GREECE HAS unveiled a draft budget for 2012 that aims to compensate for a higher than projected spending deficit this year and put the public finances back on track as agreed with international lenders.
The draft budget revises this year’s deficit projection upwards to 8.5 per cent of gross domestic product against a target of 7.6 per cent of GDP, mainly because of a deeper than forecast recession and weak revenue collection.
Finance minister Evangelos Venizelos said in a written statement to parliament that the budget reinforced “a difficult fiscal adjustment effort – transforming a primary deficit [before interest payments on debt] of €24 billion in 2009 into a €3.2 billion primary surplus in 2012”.

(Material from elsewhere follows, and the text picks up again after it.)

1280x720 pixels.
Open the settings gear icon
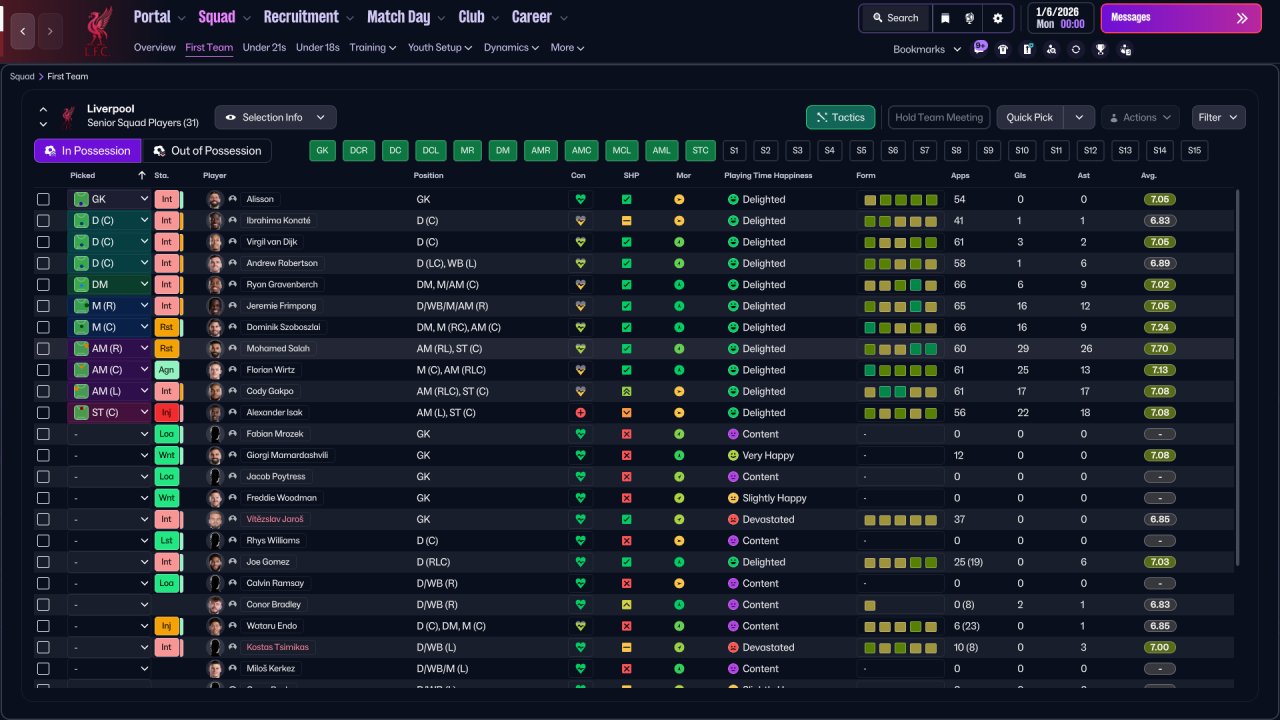pyautogui.click(x=997, y=18)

A €5 billion package of tax increases and spending cuts for 2012, on top of €2.1 billion in the fourth quarter, would “correct for slippages” this year, he said. “We have merged the fiscal targets of 2011 with those of 2012 as agreed with the troika [experts from the European Union and International Monetary Fund] in terms of absolute figures.”
But he warned that, unless revenue collection improved significantly in the fourth quarter, this year’s deficit could rise by another 0.5 percentage points.

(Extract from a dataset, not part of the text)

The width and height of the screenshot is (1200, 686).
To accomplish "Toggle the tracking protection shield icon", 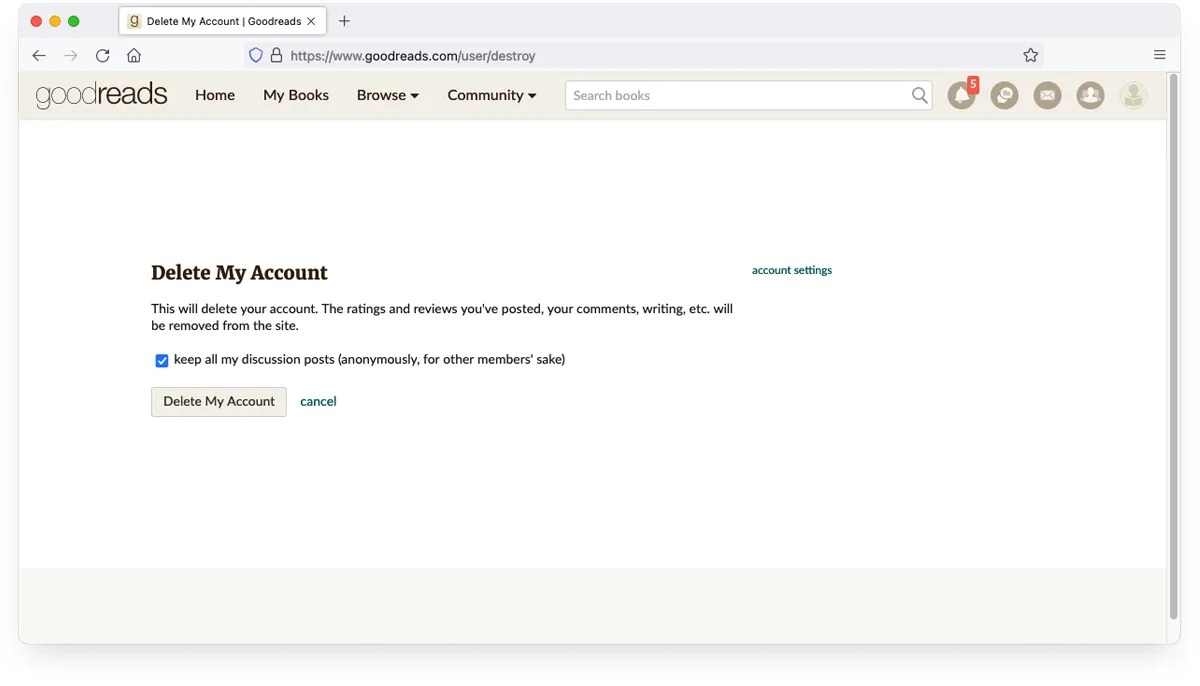I will coord(255,55).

Spending cuts in the budget include a 5.8 per cent overall reduction in wages and pensions next year. The elimination of 30,000 public sector jobs would bring savings of €200 million in 2012, with a further €950 million coming from the launch of a unified payment system for civil servants. Spending on health and welfare would fall by 9 per cent.
Platon Monokroussos, at EFG Eurobank, said: “The overall deficit target this year remains ambitious. But the execution of the budget is likely to improve thanks to new taxes, as well as earlier measures such as the recent hike in value-added tax.”
Greeks are due to pay an extra “solidarity” tax this month of 2-5 per cent of annual income and a separate property tax in the coming weeks that would be added to household electricity bills.
But the burden of additional contributions has revitalised a grassroots opposition movement known as “I won’t pay”.
Protesters in several cities last week burned documents from the tax authorities requesting payment of the solidarity contribution. “The tax burden threatens to become unsustainable for many families whose members have lost jobs because of recession,” said Pantelis Papageorgiou, an unemployed office worker.
The budget assumes the country will remain in recession for a fourth successive year, with the economy projected to contract by a further 2.5 per cent on top of 5.5 per cent this year. Spending cuts include further reductions in pensions and the elimination of 30,000 public sector jobs, with projected savings of €950 million.
The primary surplus, if achieved, would reduce Greece’s annual payments to service its bloated debt by 1.5 percentage points of GDP. But the debt will continue its upward trend, rising from 162 per cent to 172 per cent of GDP by the end of 2012, according to the draft budget. – (Copyright The Financial Times Limited 2011)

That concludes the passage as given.